The Canadian Foundation for the Children of Haiti is a grassroots organization that has mainly grown through word of mouth and is supported by individuals and local church congregations. The not-for-profit organization raises funds for the Foundation for the Children of Haiti and supports a team of medical professionals who provide services at the orphanage.
Thad Newman says the Foundation for the Children of Haiti’s response in helping children after the earthquake 10 years ago “reflected the values they live by every day… doing whatever they can, regardless of the personal cost, to make a difference in Haiti.”
He says that even when the orphanage was full, it worked to provide food and shelter for other families impacted by the earthquake.

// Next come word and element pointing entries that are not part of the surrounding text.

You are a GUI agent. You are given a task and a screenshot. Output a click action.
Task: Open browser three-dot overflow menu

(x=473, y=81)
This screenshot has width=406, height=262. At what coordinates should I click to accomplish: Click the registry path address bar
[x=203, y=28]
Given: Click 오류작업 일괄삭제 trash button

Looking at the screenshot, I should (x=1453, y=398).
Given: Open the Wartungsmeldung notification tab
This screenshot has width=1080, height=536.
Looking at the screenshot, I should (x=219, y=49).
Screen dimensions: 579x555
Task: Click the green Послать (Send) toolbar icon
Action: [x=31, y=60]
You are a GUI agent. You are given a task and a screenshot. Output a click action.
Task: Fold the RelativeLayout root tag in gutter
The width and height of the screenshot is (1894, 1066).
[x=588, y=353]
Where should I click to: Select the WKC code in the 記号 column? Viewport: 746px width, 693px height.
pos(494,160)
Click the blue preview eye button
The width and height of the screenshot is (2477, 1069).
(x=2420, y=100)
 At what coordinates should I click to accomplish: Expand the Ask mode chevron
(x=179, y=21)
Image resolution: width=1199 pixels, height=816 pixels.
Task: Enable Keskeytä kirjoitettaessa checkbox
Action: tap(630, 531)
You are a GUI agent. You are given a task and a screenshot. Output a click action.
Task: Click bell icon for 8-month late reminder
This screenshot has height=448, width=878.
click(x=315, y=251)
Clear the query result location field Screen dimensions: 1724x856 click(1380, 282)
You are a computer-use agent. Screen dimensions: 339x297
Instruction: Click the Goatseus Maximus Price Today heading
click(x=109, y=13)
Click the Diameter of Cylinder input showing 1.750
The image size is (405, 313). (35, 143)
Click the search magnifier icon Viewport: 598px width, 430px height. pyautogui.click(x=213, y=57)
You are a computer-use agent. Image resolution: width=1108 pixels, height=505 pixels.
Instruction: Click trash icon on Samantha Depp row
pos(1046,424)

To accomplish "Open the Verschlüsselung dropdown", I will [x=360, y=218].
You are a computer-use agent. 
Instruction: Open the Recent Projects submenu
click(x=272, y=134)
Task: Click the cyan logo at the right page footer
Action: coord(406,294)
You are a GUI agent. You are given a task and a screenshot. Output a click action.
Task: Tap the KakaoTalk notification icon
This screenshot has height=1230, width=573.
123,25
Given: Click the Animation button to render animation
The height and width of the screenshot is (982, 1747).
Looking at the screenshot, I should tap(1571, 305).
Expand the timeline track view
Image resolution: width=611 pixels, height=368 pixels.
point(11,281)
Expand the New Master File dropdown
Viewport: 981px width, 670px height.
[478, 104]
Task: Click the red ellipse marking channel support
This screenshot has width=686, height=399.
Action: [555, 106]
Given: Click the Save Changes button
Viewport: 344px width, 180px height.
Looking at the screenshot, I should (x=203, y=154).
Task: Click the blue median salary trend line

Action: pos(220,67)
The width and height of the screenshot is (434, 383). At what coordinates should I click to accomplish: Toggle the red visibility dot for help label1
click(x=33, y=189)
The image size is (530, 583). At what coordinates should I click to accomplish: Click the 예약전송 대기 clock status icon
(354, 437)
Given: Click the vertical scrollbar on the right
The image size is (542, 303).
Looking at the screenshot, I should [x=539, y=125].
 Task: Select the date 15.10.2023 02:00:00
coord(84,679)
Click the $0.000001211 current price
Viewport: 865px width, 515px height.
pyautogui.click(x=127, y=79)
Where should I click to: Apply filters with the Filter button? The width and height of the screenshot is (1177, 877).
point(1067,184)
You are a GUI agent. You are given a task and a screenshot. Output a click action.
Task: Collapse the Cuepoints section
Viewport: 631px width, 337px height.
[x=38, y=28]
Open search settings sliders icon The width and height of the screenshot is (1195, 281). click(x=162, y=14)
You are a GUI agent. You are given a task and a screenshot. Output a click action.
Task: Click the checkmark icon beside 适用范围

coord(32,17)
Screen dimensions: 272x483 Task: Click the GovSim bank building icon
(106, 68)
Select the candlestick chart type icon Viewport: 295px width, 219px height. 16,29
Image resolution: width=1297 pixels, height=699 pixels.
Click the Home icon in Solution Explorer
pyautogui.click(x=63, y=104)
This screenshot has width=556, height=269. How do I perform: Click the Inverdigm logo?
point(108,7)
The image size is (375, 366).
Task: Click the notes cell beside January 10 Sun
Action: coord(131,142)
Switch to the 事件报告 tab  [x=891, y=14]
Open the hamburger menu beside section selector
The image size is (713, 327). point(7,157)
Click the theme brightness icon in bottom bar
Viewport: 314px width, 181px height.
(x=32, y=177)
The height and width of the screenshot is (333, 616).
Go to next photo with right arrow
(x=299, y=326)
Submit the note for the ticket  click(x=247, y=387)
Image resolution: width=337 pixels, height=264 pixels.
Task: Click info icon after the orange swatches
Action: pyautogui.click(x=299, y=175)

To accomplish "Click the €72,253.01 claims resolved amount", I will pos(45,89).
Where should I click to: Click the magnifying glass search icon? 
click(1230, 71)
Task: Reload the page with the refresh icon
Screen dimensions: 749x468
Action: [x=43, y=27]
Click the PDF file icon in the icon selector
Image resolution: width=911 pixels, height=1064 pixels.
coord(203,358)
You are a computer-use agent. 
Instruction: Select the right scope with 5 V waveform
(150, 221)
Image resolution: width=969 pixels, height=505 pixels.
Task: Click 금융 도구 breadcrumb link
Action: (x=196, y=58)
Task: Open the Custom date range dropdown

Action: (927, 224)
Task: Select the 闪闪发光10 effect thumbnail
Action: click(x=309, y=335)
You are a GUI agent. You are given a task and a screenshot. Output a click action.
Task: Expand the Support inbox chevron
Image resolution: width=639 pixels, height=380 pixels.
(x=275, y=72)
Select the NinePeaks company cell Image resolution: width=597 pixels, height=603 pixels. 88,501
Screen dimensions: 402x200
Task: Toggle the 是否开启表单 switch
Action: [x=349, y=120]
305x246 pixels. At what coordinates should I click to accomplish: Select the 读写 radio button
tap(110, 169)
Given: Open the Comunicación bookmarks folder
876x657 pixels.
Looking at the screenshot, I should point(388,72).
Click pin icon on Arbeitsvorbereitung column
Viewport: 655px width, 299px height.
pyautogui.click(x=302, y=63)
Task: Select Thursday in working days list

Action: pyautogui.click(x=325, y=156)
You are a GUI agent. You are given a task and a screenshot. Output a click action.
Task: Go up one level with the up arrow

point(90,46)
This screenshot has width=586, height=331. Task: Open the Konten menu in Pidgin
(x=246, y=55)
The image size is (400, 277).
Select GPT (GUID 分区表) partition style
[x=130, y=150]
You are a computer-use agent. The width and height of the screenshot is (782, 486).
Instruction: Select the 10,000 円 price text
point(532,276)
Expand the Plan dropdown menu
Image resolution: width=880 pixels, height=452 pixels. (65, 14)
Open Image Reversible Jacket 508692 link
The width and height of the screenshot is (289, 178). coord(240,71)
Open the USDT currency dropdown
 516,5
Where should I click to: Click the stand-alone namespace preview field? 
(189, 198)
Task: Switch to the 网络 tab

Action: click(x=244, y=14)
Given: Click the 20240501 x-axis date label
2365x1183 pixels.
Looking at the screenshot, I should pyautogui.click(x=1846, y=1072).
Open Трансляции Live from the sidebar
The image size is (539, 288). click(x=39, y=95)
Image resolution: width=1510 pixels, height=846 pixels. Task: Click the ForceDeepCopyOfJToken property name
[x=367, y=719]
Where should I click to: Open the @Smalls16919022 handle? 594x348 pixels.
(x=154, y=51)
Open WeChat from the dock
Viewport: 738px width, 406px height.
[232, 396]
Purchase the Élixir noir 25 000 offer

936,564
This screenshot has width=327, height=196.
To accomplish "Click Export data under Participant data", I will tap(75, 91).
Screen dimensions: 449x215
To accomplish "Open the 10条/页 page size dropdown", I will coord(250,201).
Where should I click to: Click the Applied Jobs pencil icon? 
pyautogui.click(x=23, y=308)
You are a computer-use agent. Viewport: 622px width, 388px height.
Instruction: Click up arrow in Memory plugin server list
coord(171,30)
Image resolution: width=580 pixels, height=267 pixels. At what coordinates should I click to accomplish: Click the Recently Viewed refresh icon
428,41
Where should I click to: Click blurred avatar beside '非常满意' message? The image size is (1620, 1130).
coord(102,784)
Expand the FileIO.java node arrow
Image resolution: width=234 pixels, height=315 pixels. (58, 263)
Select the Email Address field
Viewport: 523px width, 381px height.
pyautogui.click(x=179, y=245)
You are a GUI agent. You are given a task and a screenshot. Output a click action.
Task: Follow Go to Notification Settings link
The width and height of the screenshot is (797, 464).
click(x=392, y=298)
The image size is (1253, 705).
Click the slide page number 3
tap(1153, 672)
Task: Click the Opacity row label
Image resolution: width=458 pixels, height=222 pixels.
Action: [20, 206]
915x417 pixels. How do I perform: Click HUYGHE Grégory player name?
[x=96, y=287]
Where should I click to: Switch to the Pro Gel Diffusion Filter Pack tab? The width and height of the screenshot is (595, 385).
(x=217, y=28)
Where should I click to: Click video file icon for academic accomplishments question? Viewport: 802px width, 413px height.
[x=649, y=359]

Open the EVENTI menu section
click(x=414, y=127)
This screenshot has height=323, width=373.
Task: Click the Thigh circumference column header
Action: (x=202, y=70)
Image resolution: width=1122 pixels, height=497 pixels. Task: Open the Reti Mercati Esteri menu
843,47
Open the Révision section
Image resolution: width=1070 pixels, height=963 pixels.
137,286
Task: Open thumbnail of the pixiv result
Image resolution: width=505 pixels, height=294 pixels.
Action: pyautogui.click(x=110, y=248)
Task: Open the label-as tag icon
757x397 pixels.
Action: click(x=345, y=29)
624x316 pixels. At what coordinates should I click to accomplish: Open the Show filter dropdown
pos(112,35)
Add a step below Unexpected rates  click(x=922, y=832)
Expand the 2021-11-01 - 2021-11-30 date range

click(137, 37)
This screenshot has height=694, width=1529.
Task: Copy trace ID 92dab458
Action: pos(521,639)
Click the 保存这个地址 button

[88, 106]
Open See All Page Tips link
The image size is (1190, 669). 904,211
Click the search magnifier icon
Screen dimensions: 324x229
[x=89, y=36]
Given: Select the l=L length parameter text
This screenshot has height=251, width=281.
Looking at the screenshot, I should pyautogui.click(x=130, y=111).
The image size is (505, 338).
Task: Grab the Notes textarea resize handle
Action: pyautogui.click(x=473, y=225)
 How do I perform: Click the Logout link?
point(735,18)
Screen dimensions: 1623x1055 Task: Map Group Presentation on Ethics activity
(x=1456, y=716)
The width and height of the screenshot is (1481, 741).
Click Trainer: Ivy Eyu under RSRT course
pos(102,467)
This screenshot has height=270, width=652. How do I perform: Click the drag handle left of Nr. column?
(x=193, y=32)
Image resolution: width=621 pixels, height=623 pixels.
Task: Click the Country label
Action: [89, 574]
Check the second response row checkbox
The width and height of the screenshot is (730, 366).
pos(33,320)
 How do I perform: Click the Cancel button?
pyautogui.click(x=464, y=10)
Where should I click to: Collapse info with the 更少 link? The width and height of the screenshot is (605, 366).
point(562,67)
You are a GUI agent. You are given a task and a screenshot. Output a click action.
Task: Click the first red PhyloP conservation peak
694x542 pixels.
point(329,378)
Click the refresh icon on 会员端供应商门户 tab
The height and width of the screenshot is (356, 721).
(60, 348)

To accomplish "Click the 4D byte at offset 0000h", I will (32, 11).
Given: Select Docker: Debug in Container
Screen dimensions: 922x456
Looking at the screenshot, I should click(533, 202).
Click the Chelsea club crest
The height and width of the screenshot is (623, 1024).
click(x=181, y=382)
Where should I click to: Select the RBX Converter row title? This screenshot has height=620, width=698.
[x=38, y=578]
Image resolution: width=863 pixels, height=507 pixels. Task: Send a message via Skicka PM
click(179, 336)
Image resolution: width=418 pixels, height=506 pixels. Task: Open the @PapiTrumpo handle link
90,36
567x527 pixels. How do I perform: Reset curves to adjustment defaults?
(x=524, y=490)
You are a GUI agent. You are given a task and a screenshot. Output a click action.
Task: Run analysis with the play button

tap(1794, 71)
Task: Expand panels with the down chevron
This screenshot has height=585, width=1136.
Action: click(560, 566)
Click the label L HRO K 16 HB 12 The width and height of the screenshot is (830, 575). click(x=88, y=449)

Annie, one of the Newmans’ children, was adopted when she was six months old. While she didn’t grow up at Home Hope, she still calls Thomas “mommy.” Thomas was her first caregiver and gave Annie her last name in order for her to be adopted.
“She has always been an example of what it truly means to love with all of your heart and to serve and care for those in need, and to me, that is exactly what a mommy does,” Annie says.
Ultimately, Thomas says she wants the same thing for all of the children at Hope Home: to support and help them become independent adults through education and skill-building.